BEGIN
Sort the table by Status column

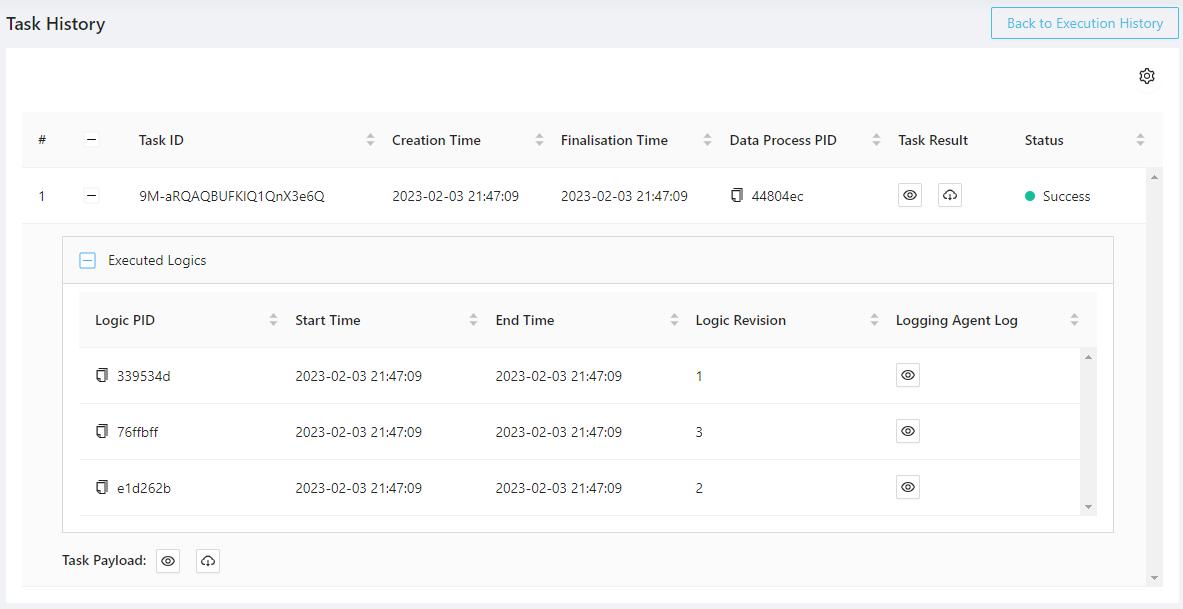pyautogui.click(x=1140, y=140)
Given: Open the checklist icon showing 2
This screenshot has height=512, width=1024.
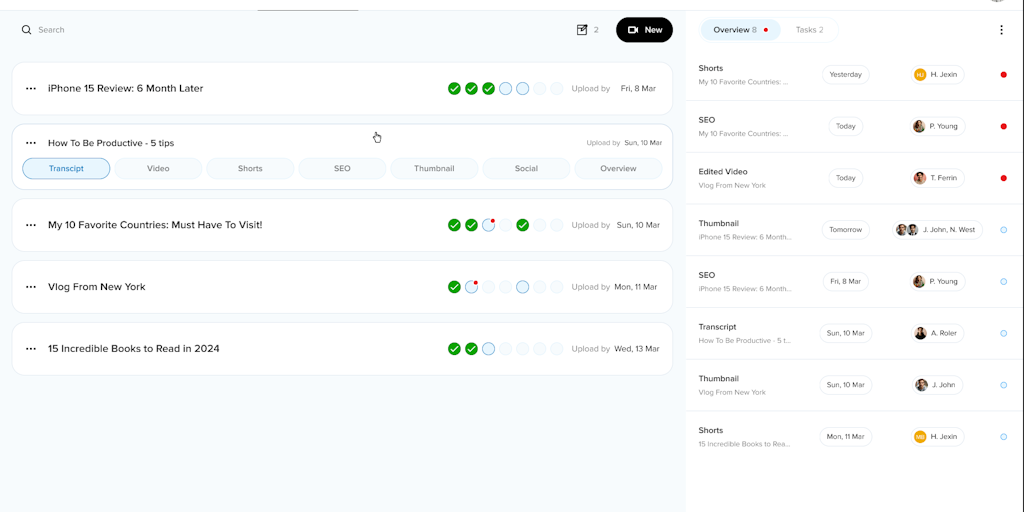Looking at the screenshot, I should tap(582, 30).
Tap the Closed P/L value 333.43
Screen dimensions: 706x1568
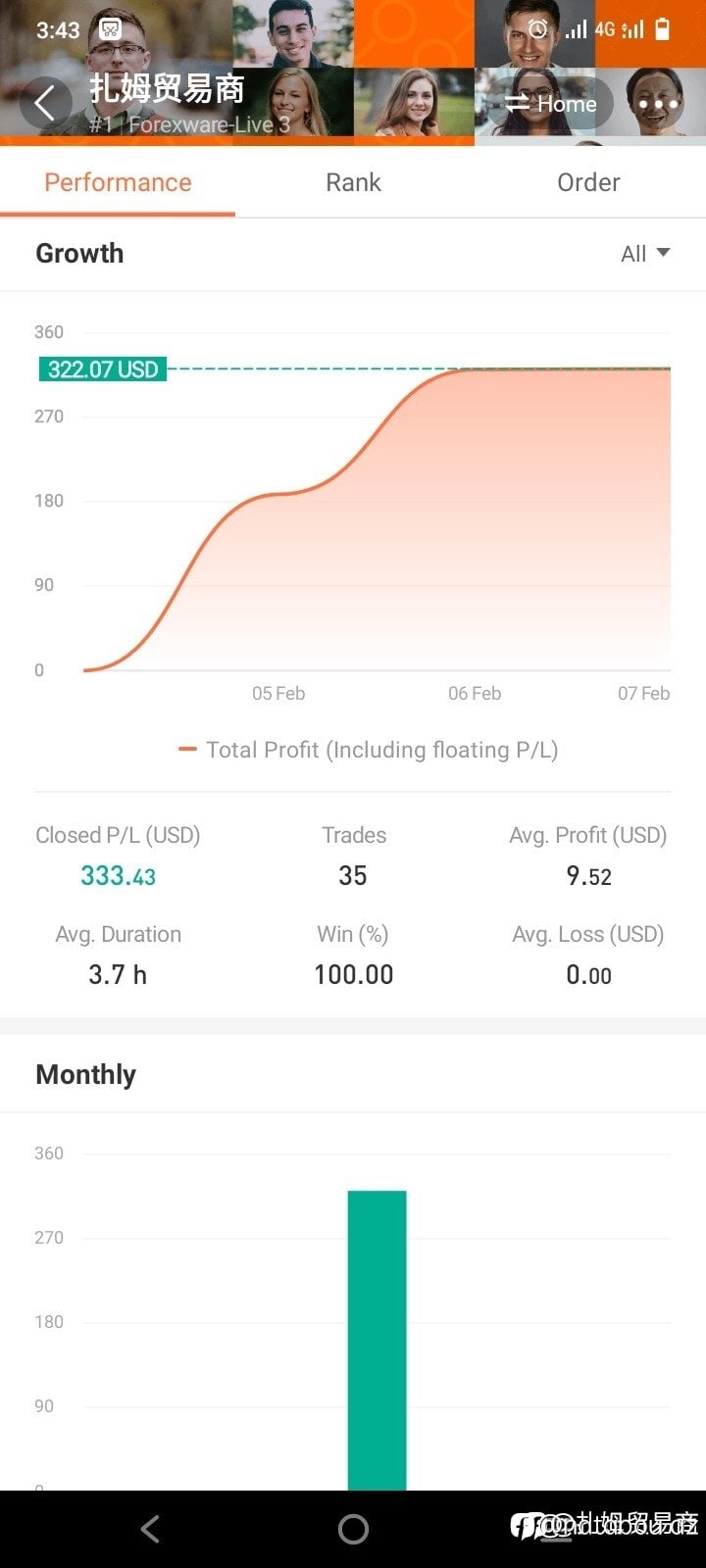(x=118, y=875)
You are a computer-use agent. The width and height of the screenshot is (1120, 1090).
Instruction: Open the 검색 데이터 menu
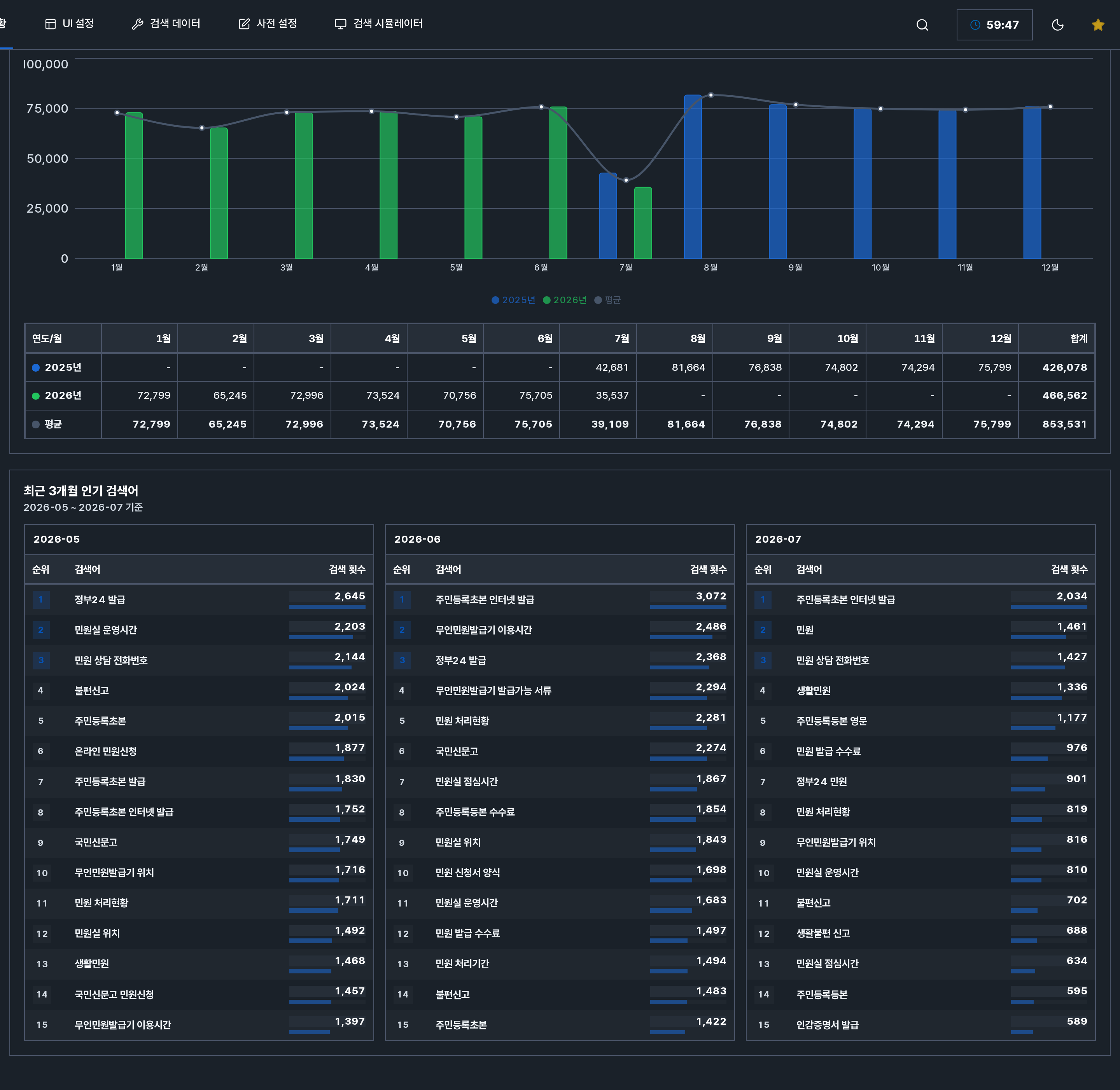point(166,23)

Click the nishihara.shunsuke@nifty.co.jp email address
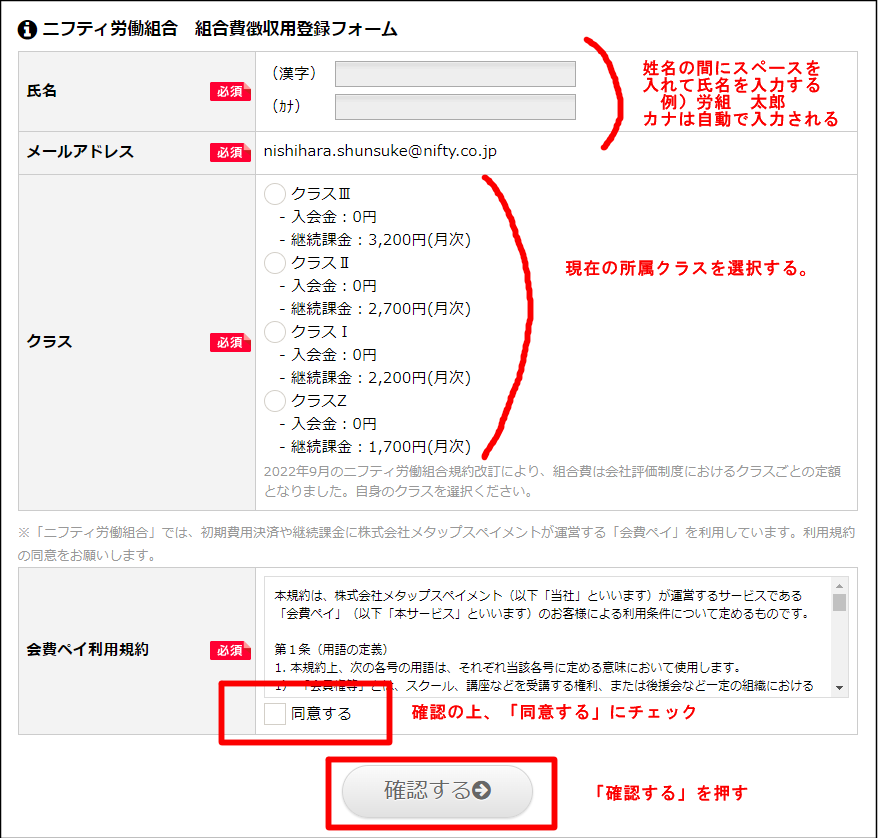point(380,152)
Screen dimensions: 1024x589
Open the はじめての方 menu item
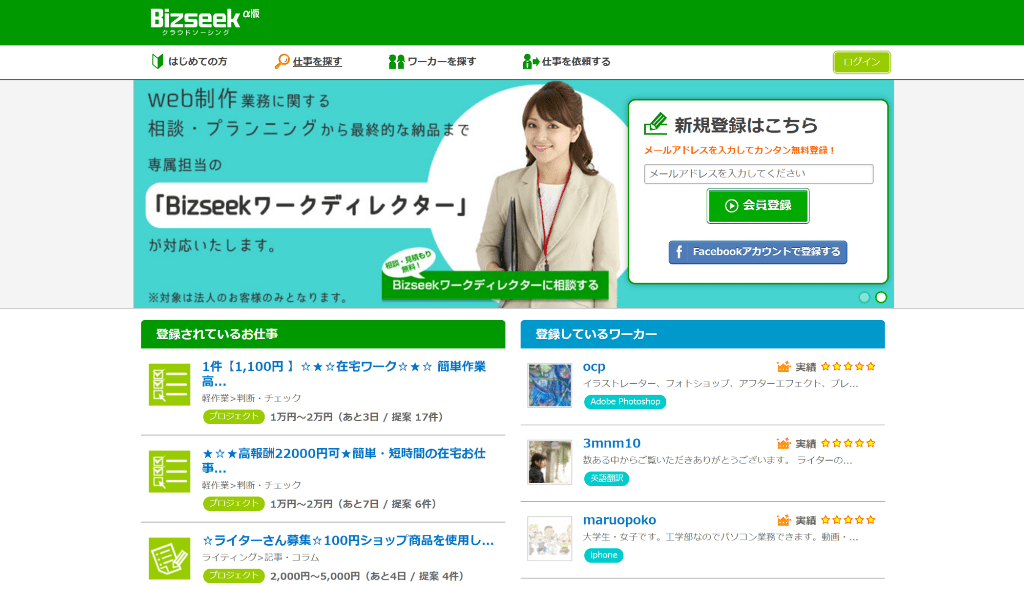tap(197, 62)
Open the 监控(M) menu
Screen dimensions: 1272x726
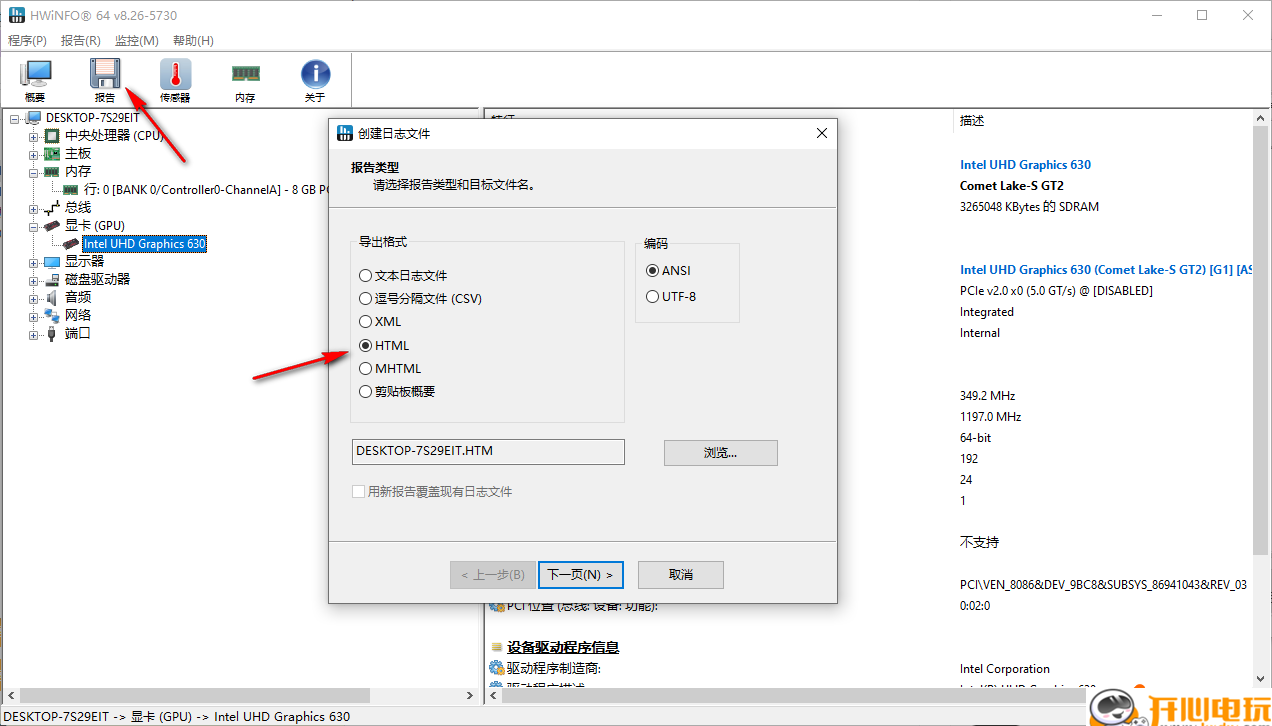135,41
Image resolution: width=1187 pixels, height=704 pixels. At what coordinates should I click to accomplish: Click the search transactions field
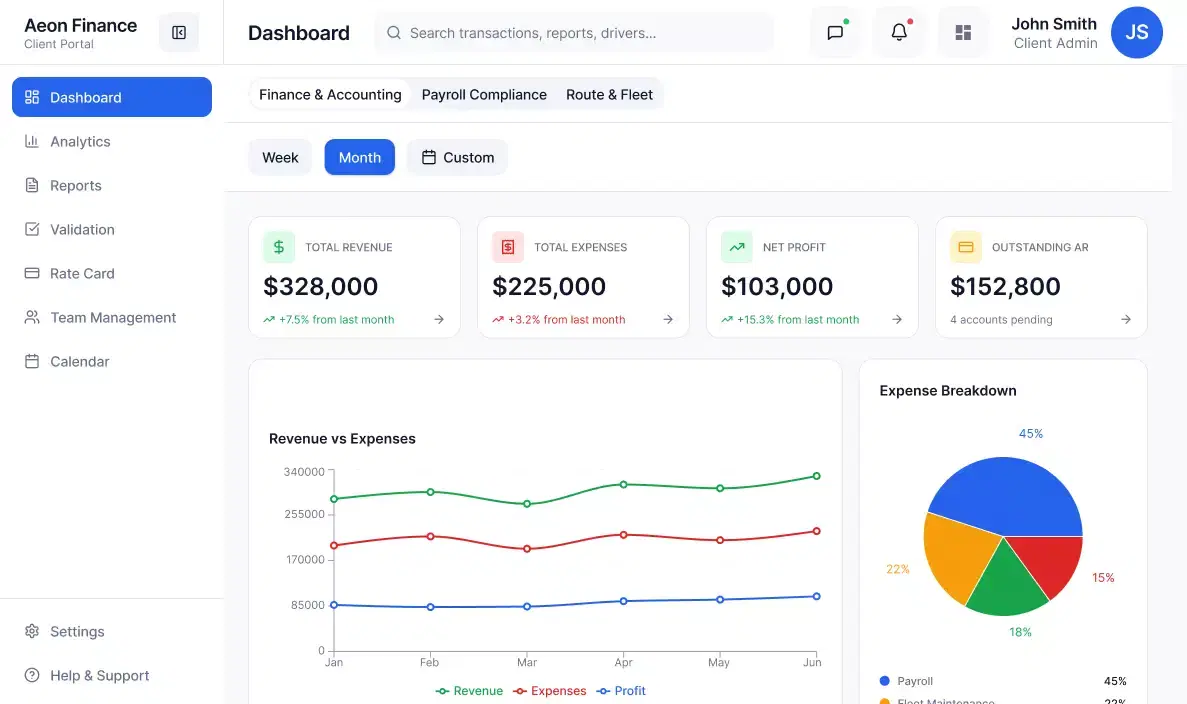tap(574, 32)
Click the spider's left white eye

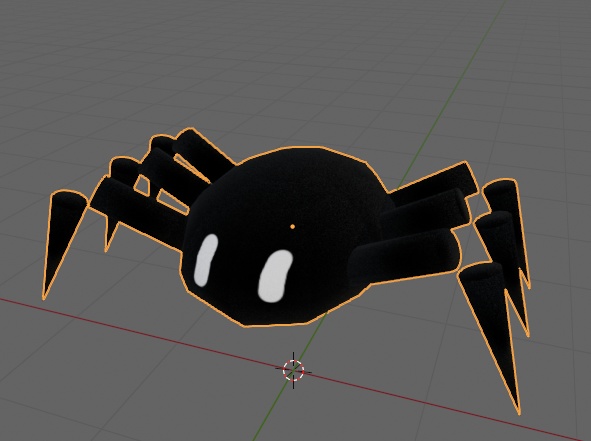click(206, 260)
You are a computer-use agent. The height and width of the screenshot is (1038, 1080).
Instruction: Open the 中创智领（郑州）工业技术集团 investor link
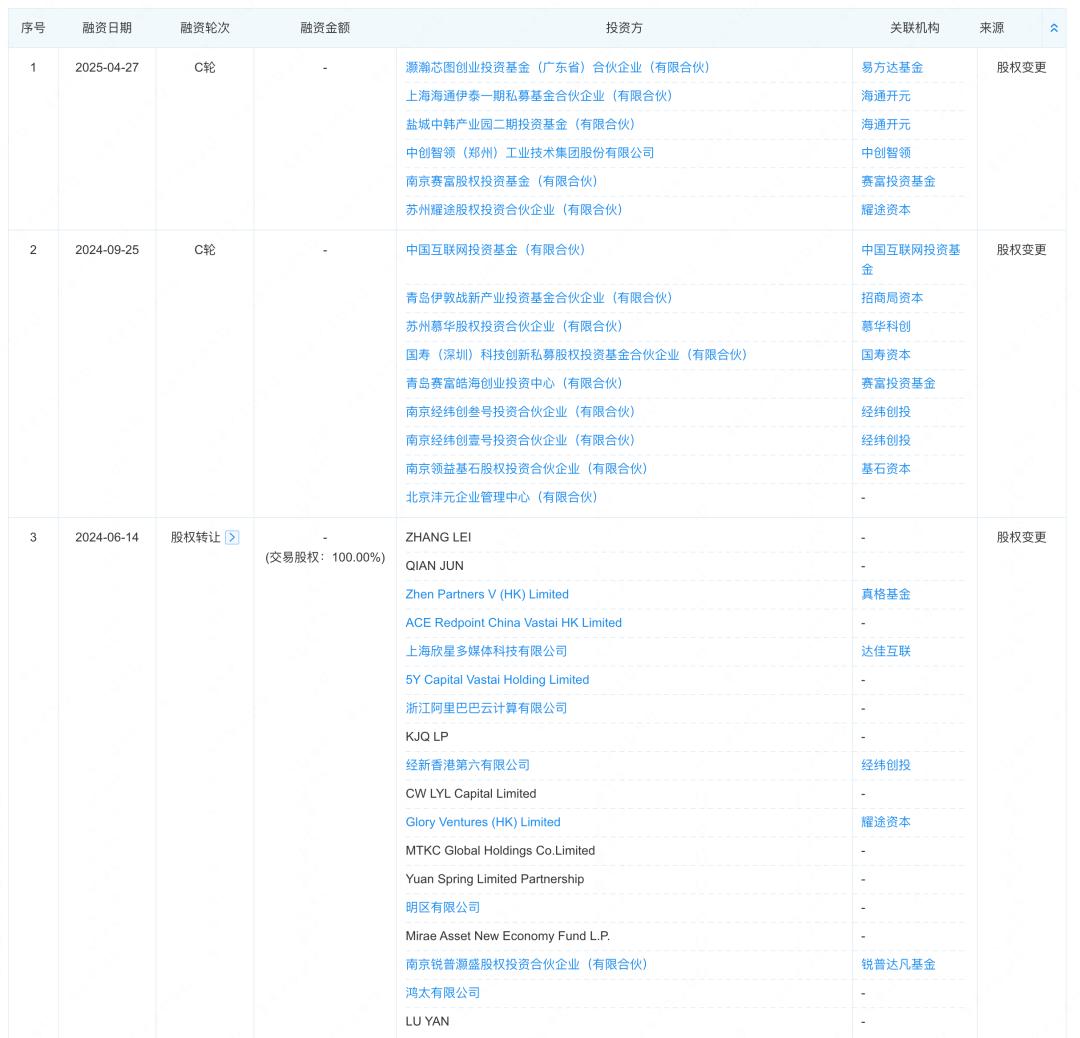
END
Problem description: Within the entries above, give again exactly the lines starting at the one that contains "Given: Open the checklist icon showing 2" and ending at the one that contains "Screen dimensions: 1024x589", leaving out the pictures.

Solution for this exercise:
Given: Open the checklist icon showing 2
This screenshot has height=512, width=1024.
Looking at the screenshot, I should tap(582, 30).
Tap the Closed P/L value 333.43
Screen dimensions: 706x1568
(x=118, y=875)
You are a computer-use agent. The width and height of the screenshot is (1120, 1090).
Instruction: Open the 검색 데이터 menu
point(166,23)

Click the nishihara.shunsuke@nifty.co.jp email address
point(380,152)
Screen dimensions: 1024x589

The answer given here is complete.